Rewrite the entries below, swapping "computer-use agent" for "screen assistant" wherever it appears and leaving everything else untouched.

——

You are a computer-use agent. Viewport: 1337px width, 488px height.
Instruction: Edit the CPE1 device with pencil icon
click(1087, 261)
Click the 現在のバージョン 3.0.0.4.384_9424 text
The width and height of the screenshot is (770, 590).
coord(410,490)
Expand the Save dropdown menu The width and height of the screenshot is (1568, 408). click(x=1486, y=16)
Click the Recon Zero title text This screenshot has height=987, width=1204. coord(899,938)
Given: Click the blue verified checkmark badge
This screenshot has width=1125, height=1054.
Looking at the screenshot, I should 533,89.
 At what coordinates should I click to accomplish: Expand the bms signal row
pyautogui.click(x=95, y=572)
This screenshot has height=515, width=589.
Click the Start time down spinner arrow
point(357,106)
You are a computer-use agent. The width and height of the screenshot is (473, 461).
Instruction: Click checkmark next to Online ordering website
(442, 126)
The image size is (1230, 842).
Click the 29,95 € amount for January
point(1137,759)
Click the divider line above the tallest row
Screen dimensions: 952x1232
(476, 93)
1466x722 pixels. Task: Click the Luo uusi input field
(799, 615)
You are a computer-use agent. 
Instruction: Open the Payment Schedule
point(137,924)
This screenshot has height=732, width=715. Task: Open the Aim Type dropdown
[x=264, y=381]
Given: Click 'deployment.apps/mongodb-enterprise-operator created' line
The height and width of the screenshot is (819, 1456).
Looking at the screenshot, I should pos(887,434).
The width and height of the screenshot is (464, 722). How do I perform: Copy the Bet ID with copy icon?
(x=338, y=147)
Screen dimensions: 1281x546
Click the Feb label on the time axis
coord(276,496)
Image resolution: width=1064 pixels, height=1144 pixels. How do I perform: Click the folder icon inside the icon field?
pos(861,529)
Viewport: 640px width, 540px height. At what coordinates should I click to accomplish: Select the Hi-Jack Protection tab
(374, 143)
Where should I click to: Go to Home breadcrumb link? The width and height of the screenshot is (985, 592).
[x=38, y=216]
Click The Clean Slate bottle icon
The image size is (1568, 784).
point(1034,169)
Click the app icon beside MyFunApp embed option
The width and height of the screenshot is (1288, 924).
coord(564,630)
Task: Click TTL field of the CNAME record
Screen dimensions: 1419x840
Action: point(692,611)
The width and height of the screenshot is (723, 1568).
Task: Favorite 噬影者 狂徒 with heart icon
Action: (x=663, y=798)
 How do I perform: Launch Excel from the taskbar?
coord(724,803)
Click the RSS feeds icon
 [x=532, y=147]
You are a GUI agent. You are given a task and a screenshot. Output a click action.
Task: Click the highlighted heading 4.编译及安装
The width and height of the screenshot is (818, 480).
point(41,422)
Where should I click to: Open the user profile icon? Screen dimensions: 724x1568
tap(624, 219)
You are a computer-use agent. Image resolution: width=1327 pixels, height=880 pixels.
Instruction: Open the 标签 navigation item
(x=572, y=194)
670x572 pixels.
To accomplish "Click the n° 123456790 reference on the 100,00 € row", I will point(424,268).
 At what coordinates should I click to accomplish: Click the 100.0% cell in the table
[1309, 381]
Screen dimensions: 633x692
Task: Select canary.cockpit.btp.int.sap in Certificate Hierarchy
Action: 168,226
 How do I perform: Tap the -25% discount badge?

——

Output for this exercise -
You are a screen assistant. Viewport: 1337px width, 488px height.
Instruction: Edit the CPE1 device with pencil icon
click(1087, 261)
Click the 現在のバージョン 3.0.0.4.384_9424 text
The width and height of the screenshot is (770, 590).
coord(410,490)
Expand the Save dropdown menu The width and height of the screenshot is (1568, 408). click(x=1486, y=16)
Click the Recon Zero title text This screenshot has height=987, width=1204. coord(899,938)
Given: Click the blue verified checkmark badge
This screenshot has width=1125, height=1054.
Looking at the screenshot, I should 533,89.
 At what coordinates should I click to accomplish: Expand the bms signal row
pyautogui.click(x=95, y=572)
This screenshot has height=515, width=589.
Click the Start time down spinner arrow
point(357,106)
You are a screen assistant. The width and height of the screenshot is (473, 461).
Instruction: Click checkmark next to Online ordering website
(442, 126)
The image size is (1230, 842).
Click the 29,95 € amount for January
point(1137,759)
Click the divider line above the tallest row
Screen dimensions: 952x1232
(476, 93)
1466x722 pixels. Task: Click the Luo uusi input field
(799, 615)
You are a screen assistant. 
Instruction: Open the Payment Schedule
point(137,924)
This screenshot has height=732, width=715. Task: Open the Aim Type dropdown
[x=264, y=381]
Given: Click 'deployment.apps/mongodb-enterprise-operator created' line
The height and width of the screenshot is (819, 1456).
Looking at the screenshot, I should pos(887,434).
The width and height of the screenshot is (464, 722). How do I perform: Copy the Bet ID with copy icon?
(x=338, y=147)
Screen dimensions: 1281x546
Click the Feb label on the time axis
coord(276,496)
Image resolution: width=1064 pixels, height=1144 pixels. How do I perform: Click the folder icon inside the icon field?
pos(861,529)
Viewport: 640px width, 540px height. At what coordinates should I click to accomplish: Select the Hi-Jack Protection tab
(374, 143)
Where should I click to: Go to Home breadcrumb link? The width and height of the screenshot is (985, 592).
[x=38, y=216]
Click The Clean Slate bottle icon
The image size is (1568, 784).
point(1034,169)
Click the app icon beside MyFunApp embed option
The width and height of the screenshot is (1288, 924).
coord(564,630)
Task: Click TTL field of the CNAME record
Screen dimensions: 1419x840
Action: point(692,611)
The width and height of the screenshot is (723, 1568).
Task: Favorite 噬影者 狂徒 with heart icon
Action: (x=663, y=798)
 How do I perform: Launch Excel from the taskbar?
coord(724,803)
Click the RSS feeds icon
 [x=532, y=147]
You are a GUI agent. You are given a task and a screenshot. Output a click action.
Task: Click the highlighted heading 4.编译及安装
The width and height of the screenshot is (818, 480).
point(41,422)
Where should I click to: Open the user profile icon? Screen dimensions: 724x1568
tap(624, 219)
You are a screen assistant. Image resolution: width=1327 pixels, height=880 pixels.
Instruction: Open the 标签 navigation item
(x=572, y=194)
670x572 pixels.
To accomplish "Click the n° 123456790 reference on the 100,00 € row", I will point(424,268).
 At what coordinates should I click to accomplish: Click the 100.0% cell in the table
[1309, 381]
Screen dimensions: 633x692
Task: Select canary.cockpit.btp.int.sap in Certificate Hierarchy
Action: 168,226
 How do I perform: Tap the -25% discount badge?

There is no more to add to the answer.